_What you are asked to do_: Read through the material below and find each line that has the word "agent"; copy it.
Top of Material provided
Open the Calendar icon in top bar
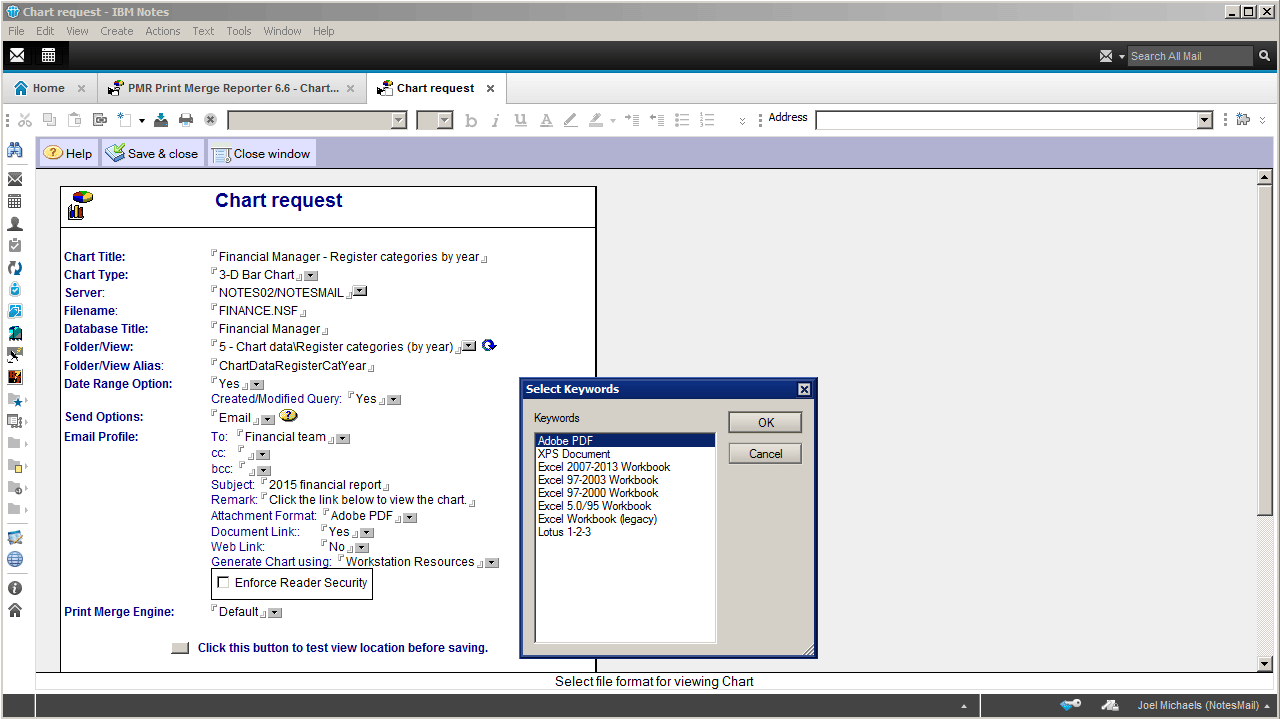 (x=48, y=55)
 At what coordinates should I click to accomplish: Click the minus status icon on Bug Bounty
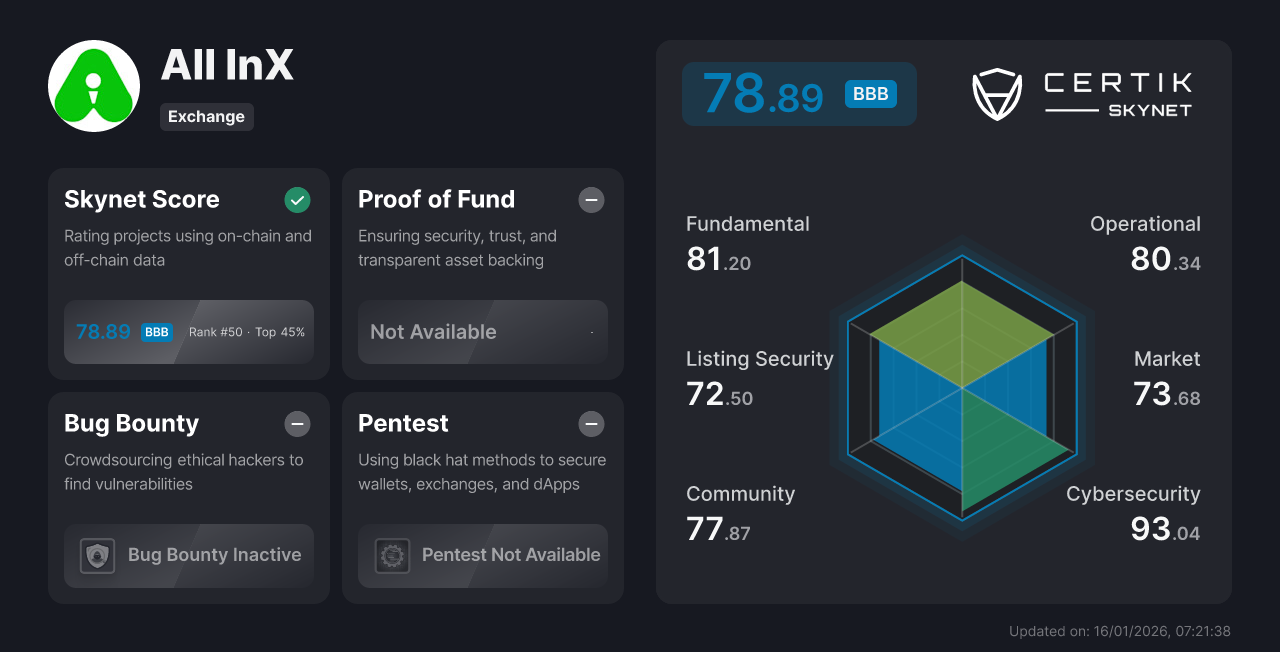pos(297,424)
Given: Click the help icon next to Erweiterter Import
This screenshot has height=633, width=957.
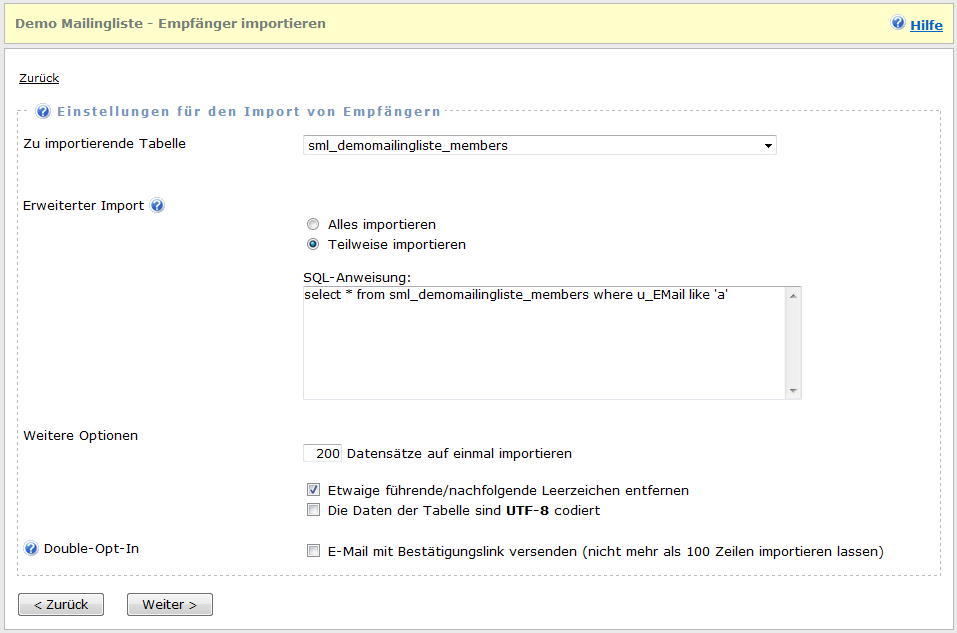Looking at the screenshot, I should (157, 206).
Bottom of Material provided
Top of Material provided
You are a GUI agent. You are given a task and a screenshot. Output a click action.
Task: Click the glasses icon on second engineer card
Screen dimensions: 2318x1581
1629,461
Bottom of Material provided
Top of Material provided
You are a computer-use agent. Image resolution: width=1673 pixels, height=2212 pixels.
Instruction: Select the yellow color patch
Bottom of Material provided
_Answer_:
You are a GUI agent. You are given a task and a screenshot. Output a click action.
You are a computer-use agent. Image resolution: width=1673 pixels, height=2212 pixels.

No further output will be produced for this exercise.